[begin PAGE]

# Size of cylinder. [CO2]



## Sudi (Feb 3, 2005)

Hey,

I called local store with co2 cylinders, and they have a tank that's 20lb. It is the smalles that they've got. Isn't that too big?

18" high and 6,5" diameter [I can fit it under my stand...

thx!
matt


----------



## Sudi (Feb 3, 2005)

Ok, I know that...
I got the answer from a friend.
I have another question which diffuser is better:
- limestone [wood diffusor]
- The thing that looks like a ladder

Maybe something else?

*Edit: Tank is 75G.*
thx!


----------



## turbomkt (Mar 31, 2004)

Are you sure it will fit? Don't forget you have to have clearance for the regulator as well. And unlike other gases, CO2 is liquid under pressure and the tank can't be tilted past a certain angle.

You may want to check out the tanks at http://www.beveragefactory.com.


----------



## jgc (Jan 30, 2006)

My stand is custom, but large enough for my cylinder - will try to measure it tonight. While you can not tilt the cylinder, the regulator can be mounted flat - although to be honest, I do not think the guage on mine stands much above the valve.

FWIW, I priced used 20lb cylinders at a used resturant equipment store last week for $25 (here in Austin, TX). They can be found very inexpensive.

Here are a few pics of my set up to give you an idea of size - the tank is 36x21 (18 deep)


----------



## lemcc (Dec 19, 2005)

limestone [wood diffusor]
The thing that looks like a ladder

for 75 you may be better off with a pump driven diffusor
i have a 20lb tank if you have room for it cost me $20 to fill 
a 10lb cost $15


----------



## John N. (Dec 11, 2005)

wood diffusor or a sweetwater stone from aquaticeco.com.

-John N.


----------



## Sudi (Feb 3, 2005)

Thank you a lot, you are great 
Fast answer, just what I needed 

If I don't put it inside the stand, then I can always put it next to it, in a corner...

matt


----------



## Laith (Sep 4, 2004)

[end PAGE]

» EXERCISE
Carry the CO2 cylinder thread forward from its last line. The listing that comes next is separate material with no tie to the CO2 cylinder thread.

[begin SUPPLIED INFORMATION]

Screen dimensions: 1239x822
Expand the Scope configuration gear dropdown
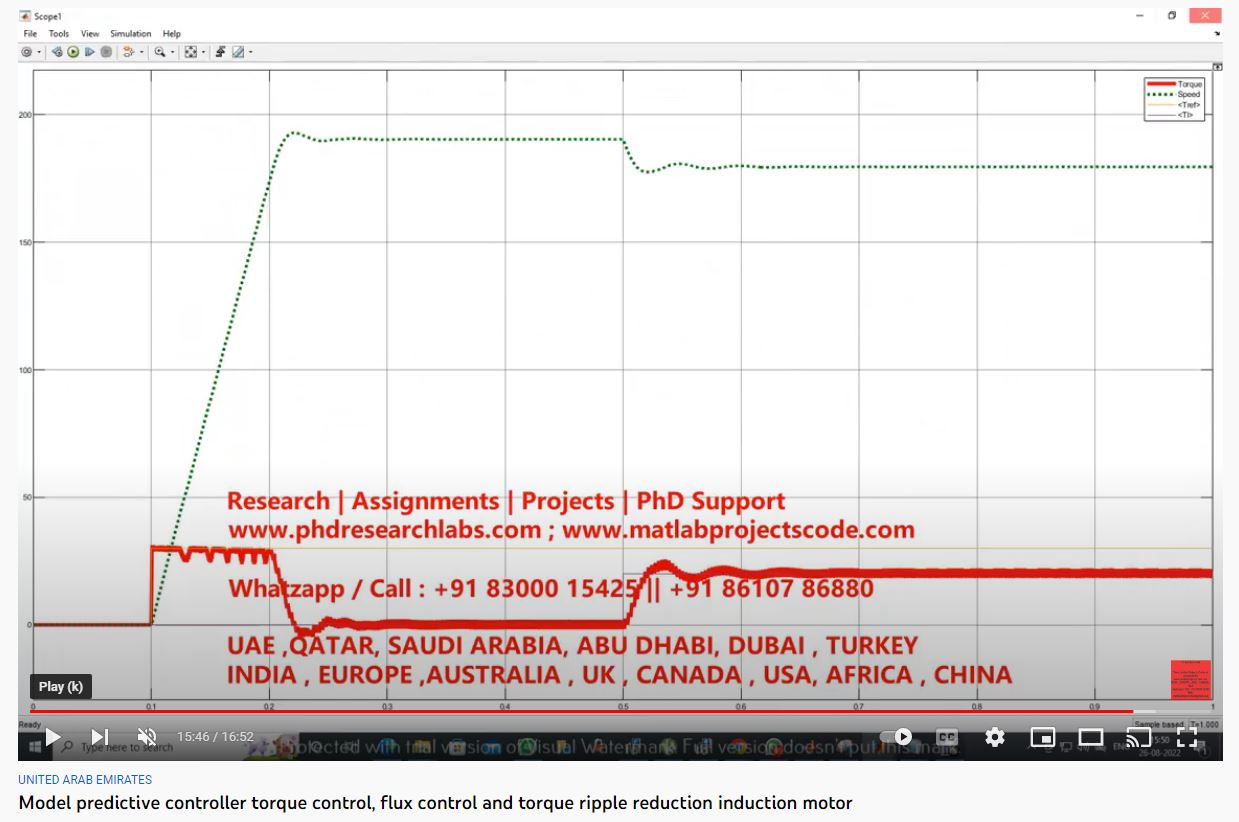tap(39, 52)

[end SUPPLIED INFORMATION]

» REPLY
jgc, what's in that white bucket? looks like a cannister filter?

Let me know which type it is that leaks enough to need a bucket. That way I'll know what never to buy!  

Seriously, if it is leaking, take it back. A good cannister filter should never leak.

Sorry for going off track here...


----------



## jgc (Jan 30, 2006)

It is an eheim 2217 in an antique crock of my great grandmothers. I have a few crocks arround the house, along with other antiques. I keep my ferts in another (smaller) one. Purpose was to hide the eheim, not catch a leak. 

That said, I had been "experimenting" a bit with some plumbing and the crock actually has caught some water - once when I had a hose come off they hydor, and once when I blew out the eheims pressure relief valves (did not even know they had them...) 

Basically was trying to plumb the eheim into my tap/sewer to speed up water changes. I could valve the eheim to pump to the drain. When I switched the valves to have the tap run out the spraybar, the backpressure blew the top right off the eheim. Luckily I had spare clips... Crock caught about a gallon of water has I turned off the faucet.

Anyway, the stand is 29" between shelves - with less than 1" of wiggle room for the canister (and you need that to tilt it into place).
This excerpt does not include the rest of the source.